Beatriz Merino
  • 30 abril, 2015

     La Pascua de 2015 coincide con la recta final de la celebración del cincuentenario de la apertura oficial del COLEGIO MAYOR UNIVERSITARIO SAN AGUSTÍN. Pascua es vida, alegría, esperanza. ¿No se asienta sobre este mismo trípode la realidad de un Colegio Mayor?

     La alegría se asocia siempre a la felicidad y aprender a ser felices es una asignatura troncal en el aprendizaje de la existencia humana. Una felicidad incompleta, escurridiza y nunca casual. Que nadie piense en encontrarla como se encuentra una moneda por la calle o puede tocarle a uno la lotería. La felicidad es una conquista que va unida a llenar la vida de jugo, de proyectos, de sueños, de gestos de servicio a los demás.

     La esperanza es el motor de la vida. Cuando agoniza o muere, se cae en el pozo de la desesperación. Tampoco es un encuentro fortuito, sino una obra que hay que levantar día a día, ladrillo a ladrillo. Conviene que, de vez en cuando, viajemos al futuro. El futuro tiene rostros, nombres…El 15 de abril tuvimos la oportunidad de escuchar y conversar con seis “Excolegiales del Mayor San Agustín, profesionales hoy”. Su carrera también fue un largo pasillo de fatiga y de renuncias, una trenza de preocupaciones y alegrías. Vivieron abiertos a los demás y suplieron así flaquezas y dudas que parecían nudos difíciles de soltar.

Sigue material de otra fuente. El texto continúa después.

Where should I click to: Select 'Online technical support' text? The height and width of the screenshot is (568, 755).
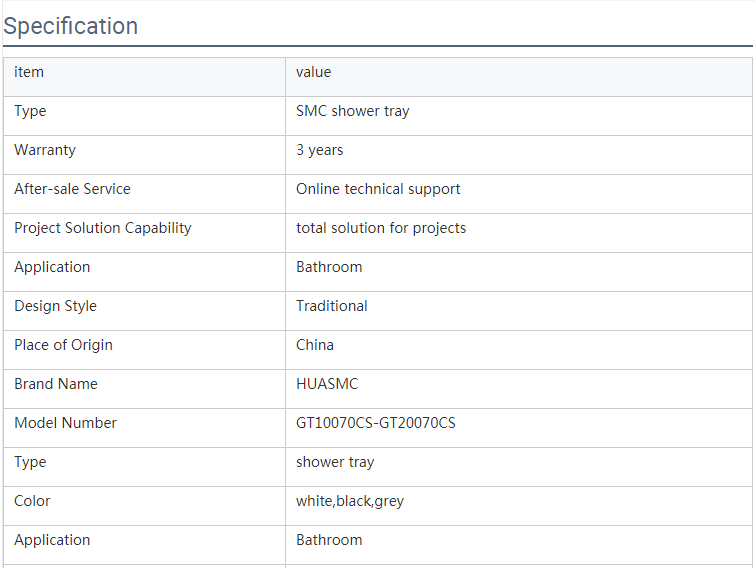pos(378,189)
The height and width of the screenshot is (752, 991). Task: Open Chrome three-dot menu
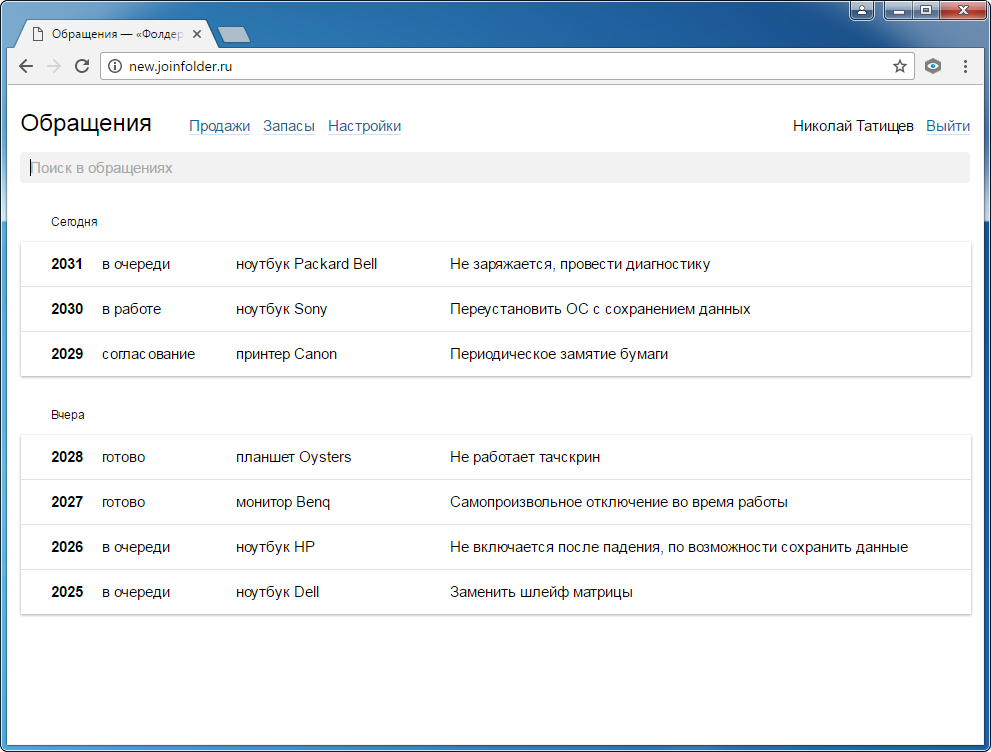[x=965, y=66]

     Alimentar nuestra esperanza y nuestra alegría, fortalecer nuestra ilusión por el mañana y tomarnos en serio el gozo de vivir puede ser un modo de que el cincuenta cumpleaños del Colegio se convierta en un trampolín de superación. Como lo es la Pascua del Señor resucitado que no es un relámpago pasajero anual de alegría, sino la gran fiesta de nuestra fe.